Another quote from Josephus that's used by Christians is the following:

"Festus was now dead, and Albinus was but upon the road; so he [Ananus, the Jewish high priest] assembled the sanhedrin of judges, and brought before them the brother of Jesus, who was called Christ, whose name was James, and some others, [or, some of his companions]; and when he had formed an accusation against them as breakers of the law, he delivered them to be stoned: but as for those who seemed the most equitable of the citizens, and such as were the most uneasy at the breach of the laws, they disliked what was done; they also sent to the king [Agrippa], desiring him to send to Ananus that he should act so no more, for that what he had already done was not to be justified; nay, some of them went also to meet Albinus, as he was upon his journey from Alexandria, and informed him that it was not lawful for Ananus to assemble a sanhedrin without his consent. (24) Whereupon Albinus complied with what they said, and wrote in anger to Ananus, and threatened that he would bring him to punishment for what he had done; on which king Agrippa took the high priesthood from him, when he had ruled but three months, and made Jesus, the son of Damneus, high priest." - Josephus, Antiquities Book 20: chapter 9

This quote isn't as obviously forged as the Testimonium, however there are good reasons to believe that it is or is at least an interpolation:

  1. Josephus was writing for a Roman audience. A Roman audience would not have been familiar with Jewish beliefs concerning the Messiah. Indeed, they probably wouldn't even have known what the word "Christ" meant. To throw such a description in without any explanation would have confused the readers.

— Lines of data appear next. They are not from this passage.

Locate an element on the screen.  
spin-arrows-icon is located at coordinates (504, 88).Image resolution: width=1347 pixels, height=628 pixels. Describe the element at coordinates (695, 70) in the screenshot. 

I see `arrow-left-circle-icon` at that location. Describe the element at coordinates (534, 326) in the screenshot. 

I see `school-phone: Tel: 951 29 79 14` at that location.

  2. Why would Josephus mention Jesus before the person that the passage is actually about? On the other hand, if this were a Christian interpolation it would make sense to have Jesus' name be in the place of status, or the entire section may be about Jesus, but then in context it would be about Jesus son of Damneus who in the end is made high priest.

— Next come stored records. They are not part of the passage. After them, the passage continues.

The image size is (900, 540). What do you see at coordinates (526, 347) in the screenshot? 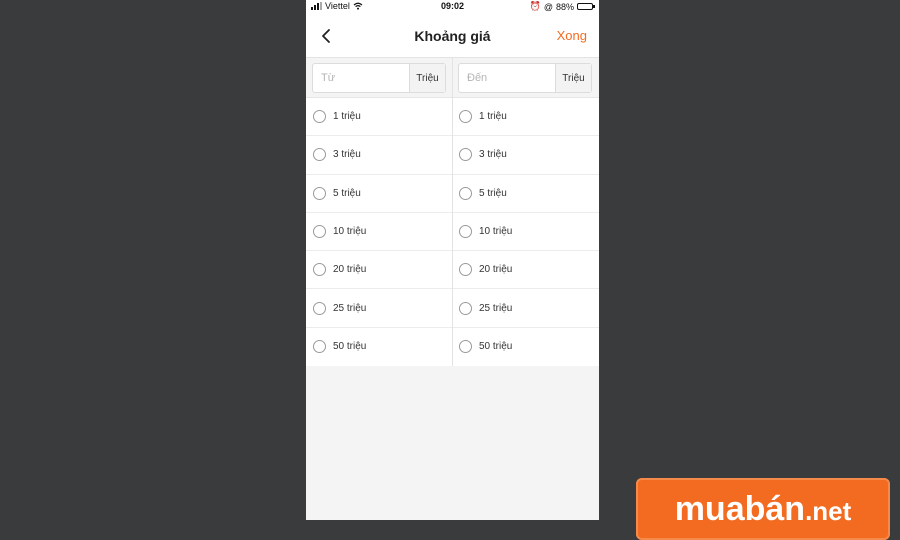
I see `max-price-option: 50 triệu` at bounding box center [526, 347]. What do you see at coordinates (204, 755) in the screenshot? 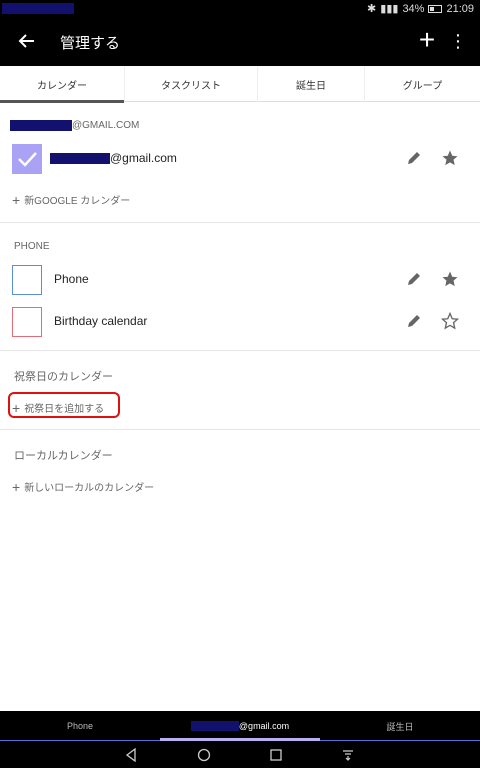
I see `nav-home-icon` at bounding box center [204, 755].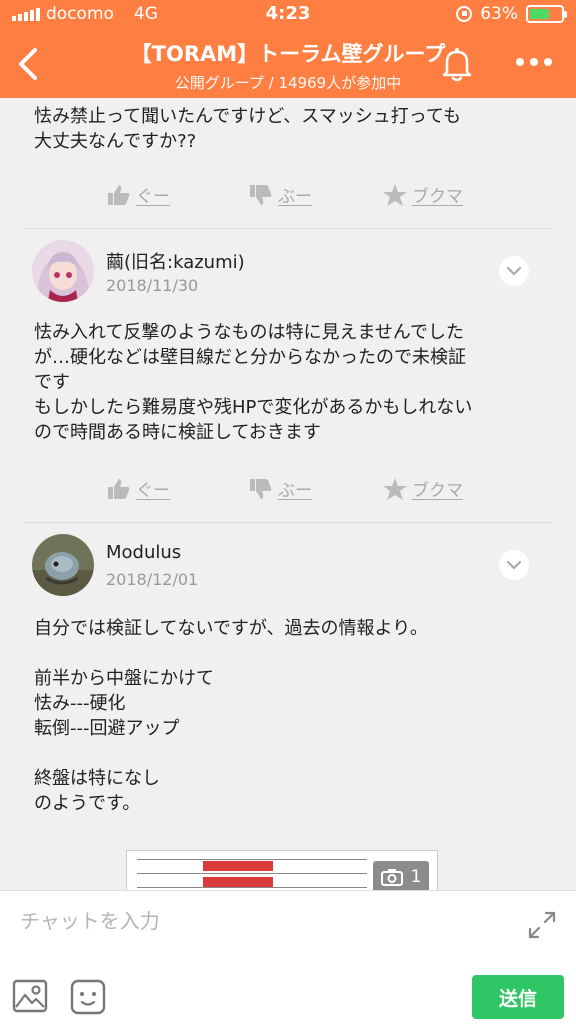 The image size is (576, 1024). I want to click on more-options-button, so click(534, 62).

  3. The original Greek wording of the passage itself is extremely similar to Matthew 1:16 Bible-icon.png. For an Othodox Jew this would be extremely unlikely.
  4. After reading the rest of the text of this passage we find that the Jews were so angry about the stoning of James that they they demanded that King Agrippa fire Ananus. Why would the Jews be angered over the killing of a Christian, since Christians were seen as heathens by the Jews?
  5. After the angry Jews get their way, "Jesus" is put in charge, Jesus son of Damneus and not Jesus son of Joseph. If "who was called Christ" was simply a margin note that got added to the text. The context would suggest that Jesus and James are brothers and after James is killed his brother is made to be high priest. And therefore the passage has nothing to say about any Christians but rather Jewish infighting.